> **TASK OBJECTIVE**:
Rewrite the records below, replacing each "Instruction" with "Command" and keeping everything else as it is.

> **EXCERPTED DATA**:
__________
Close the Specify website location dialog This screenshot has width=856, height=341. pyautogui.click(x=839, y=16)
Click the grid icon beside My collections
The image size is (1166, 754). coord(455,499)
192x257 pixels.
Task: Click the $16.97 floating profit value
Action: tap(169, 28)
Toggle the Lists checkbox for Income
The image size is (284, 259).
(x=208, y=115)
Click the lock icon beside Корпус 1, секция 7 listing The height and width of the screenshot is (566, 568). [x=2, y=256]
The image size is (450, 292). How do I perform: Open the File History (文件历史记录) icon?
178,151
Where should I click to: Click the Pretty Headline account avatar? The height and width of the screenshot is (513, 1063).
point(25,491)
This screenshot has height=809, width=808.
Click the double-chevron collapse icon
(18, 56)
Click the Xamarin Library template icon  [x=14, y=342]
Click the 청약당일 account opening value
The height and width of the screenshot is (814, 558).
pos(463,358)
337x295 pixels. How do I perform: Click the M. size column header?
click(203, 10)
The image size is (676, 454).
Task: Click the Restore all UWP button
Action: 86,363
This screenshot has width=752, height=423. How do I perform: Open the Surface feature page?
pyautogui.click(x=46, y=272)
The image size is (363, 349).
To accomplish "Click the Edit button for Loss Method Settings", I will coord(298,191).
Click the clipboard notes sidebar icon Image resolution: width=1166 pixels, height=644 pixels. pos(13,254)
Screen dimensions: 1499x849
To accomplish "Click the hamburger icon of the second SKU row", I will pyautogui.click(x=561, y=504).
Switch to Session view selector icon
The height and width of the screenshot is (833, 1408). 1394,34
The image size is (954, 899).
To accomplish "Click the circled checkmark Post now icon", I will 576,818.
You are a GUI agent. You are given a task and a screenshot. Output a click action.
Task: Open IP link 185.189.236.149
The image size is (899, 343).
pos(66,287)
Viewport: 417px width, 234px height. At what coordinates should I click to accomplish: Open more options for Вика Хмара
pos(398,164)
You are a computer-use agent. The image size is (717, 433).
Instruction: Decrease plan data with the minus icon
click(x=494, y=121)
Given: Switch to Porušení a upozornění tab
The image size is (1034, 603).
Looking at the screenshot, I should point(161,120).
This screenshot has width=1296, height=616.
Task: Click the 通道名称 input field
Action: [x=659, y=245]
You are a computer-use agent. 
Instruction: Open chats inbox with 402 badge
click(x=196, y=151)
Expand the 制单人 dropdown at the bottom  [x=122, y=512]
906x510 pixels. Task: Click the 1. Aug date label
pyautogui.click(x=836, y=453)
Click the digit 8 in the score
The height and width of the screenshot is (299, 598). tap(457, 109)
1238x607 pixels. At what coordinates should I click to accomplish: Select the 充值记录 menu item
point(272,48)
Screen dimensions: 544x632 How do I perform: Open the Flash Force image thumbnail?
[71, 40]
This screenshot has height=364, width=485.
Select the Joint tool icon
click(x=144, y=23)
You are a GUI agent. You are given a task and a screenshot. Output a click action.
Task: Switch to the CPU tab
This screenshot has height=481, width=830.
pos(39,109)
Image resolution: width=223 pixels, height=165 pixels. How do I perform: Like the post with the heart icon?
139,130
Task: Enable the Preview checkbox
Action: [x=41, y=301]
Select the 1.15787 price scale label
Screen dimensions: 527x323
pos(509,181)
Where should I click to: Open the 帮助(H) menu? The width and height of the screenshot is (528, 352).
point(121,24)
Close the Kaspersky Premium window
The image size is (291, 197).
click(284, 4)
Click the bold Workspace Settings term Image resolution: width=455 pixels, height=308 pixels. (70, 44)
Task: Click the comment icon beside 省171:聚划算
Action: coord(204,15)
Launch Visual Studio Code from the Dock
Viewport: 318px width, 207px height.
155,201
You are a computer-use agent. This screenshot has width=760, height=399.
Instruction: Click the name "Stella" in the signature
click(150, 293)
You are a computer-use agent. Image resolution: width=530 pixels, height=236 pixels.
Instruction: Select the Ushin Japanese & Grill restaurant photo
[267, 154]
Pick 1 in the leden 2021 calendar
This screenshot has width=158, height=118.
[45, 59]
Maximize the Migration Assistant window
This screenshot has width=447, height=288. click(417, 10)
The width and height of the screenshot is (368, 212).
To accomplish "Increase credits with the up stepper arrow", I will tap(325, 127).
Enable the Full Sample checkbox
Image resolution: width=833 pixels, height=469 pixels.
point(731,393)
__________
> **SOLUTION TO THE EXERCISE**:
Close the Specify website location dialog This screenshot has width=856, height=341. pyautogui.click(x=839, y=16)
Click the grid icon beside My collections
The image size is (1166, 754). coord(455,499)
192x257 pixels.
Task: Click the $16.97 floating profit value
Action: tap(169, 28)
Toggle the Lists checkbox for Income
The image size is (284, 259).
(x=208, y=115)
Click the lock icon beside Корпус 1, секция 7 listing The height and width of the screenshot is (566, 568). [x=2, y=256]
The image size is (450, 292). How do I perform: Open the File History (文件历史记录) icon?
178,151
Where should I click to: Click the Pretty Headline account avatar? The height and width of the screenshot is (513, 1063).
point(25,491)
This screenshot has height=809, width=808.
Click the double-chevron collapse icon
(18, 56)
Click the Xamarin Library template icon  [x=14, y=342]
Click the 청약당일 account opening value
The height and width of the screenshot is (814, 558).
pos(463,358)
337x295 pixels. How do I perform: Click the M. size column header?
click(203, 10)
The image size is (676, 454).
Task: Click the Restore all UWP button
Action: 86,363
This screenshot has width=752, height=423. How do I perform: Open the Surface feature page?
pyautogui.click(x=46, y=272)
The image size is (363, 349).
To accomplish "Click the Edit button for Loss Method Settings", I will coord(298,191).
Click the clipboard notes sidebar icon Image resolution: width=1166 pixels, height=644 pixels. pos(13,254)
Screen dimensions: 1499x849
To accomplish "Click the hamburger icon of the second SKU row", I will pyautogui.click(x=561, y=504).
Switch to Session view selector icon
The height and width of the screenshot is (833, 1408). 1394,34
The image size is (954, 899).
To accomplish "Click the circled checkmark Post now icon", I will 576,818.
You are a GUI agent. You are given a task and a screenshot. Output a click action.
Task: Open IP link 185.189.236.149
The image size is (899, 343).
pos(66,287)
Viewport: 417px width, 234px height. At what coordinates should I click to accomplish: Open more options for Вика Хмара
pos(398,164)
You are a computer-use agent. The image size is (717, 433).
Command: Decrease plan data with the minus icon
click(x=494, y=121)
Given: Switch to Porušení a upozornění tab
The image size is (1034, 603).
Looking at the screenshot, I should point(161,120).
This screenshot has width=1296, height=616.
Task: Click the 通道名称 input field
Action: [x=659, y=245]
You are a computer-use agent. 
Command: Open chats inbox with 402 badge
click(x=196, y=151)
Expand the 制单人 dropdown at the bottom  [x=122, y=512]
906x510 pixels. Task: Click the 1. Aug date label
pyautogui.click(x=836, y=453)
Click the digit 8 in the score
The height and width of the screenshot is (299, 598). tap(457, 109)
1238x607 pixels. At what coordinates should I click to accomplish: Select the 充值记录 menu item
point(272,48)
Screen dimensions: 544x632 How do I perform: Open the Flash Force image thumbnail?
[71, 40]
This screenshot has height=364, width=485.
Select the Joint tool icon
click(x=144, y=23)
You are a GUI agent. You are given a task and a screenshot. Output a click action.
Task: Switch to the CPU tab
This screenshot has height=481, width=830.
pos(39,109)
Image resolution: width=223 pixels, height=165 pixels. How do I perform: Like the post with the heart icon?
139,130
Task: Enable the Preview checkbox
Action: [x=41, y=301]
Select the 1.15787 price scale label
Screen dimensions: 527x323
pos(509,181)
Where should I click to: Open the 帮助(H) menu? The width and height of the screenshot is (528, 352).
point(121,24)
Close the Kaspersky Premium window
The image size is (291, 197).
click(284, 4)
Click the bold Workspace Settings term Image resolution: width=455 pixels, height=308 pixels. (70, 44)
Task: Click the comment icon beside 省171:聚划算
Action: coord(204,15)
Launch Visual Studio Code from the Dock
Viewport: 318px width, 207px height.
155,201
You are a computer-use agent. This screenshot has width=760, height=399.
Command: Click the name "Stella" in the signature
click(150, 293)
You are a computer-use agent. Image resolution: width=530 pixels, height=236 pixels.
Command: Select the Ushin Japanese & Grill restaurant photo
[267, 154]
Pick 1 in the leden 2021 calendar
This screenshot has width=158, height=118.
[45, 59]
Maximize the Migration Assistant window
This screenshot has width=447, height=288. click(417, 10)
The width and height of the screenshot is (368, 212).
To accomplish "Increase credits with the up stepper arrow", I will tap(325, 127).
Enable the Full Sample checkbox
Image resolution: width=833 pixels, height=469 pixels.
point(731,393)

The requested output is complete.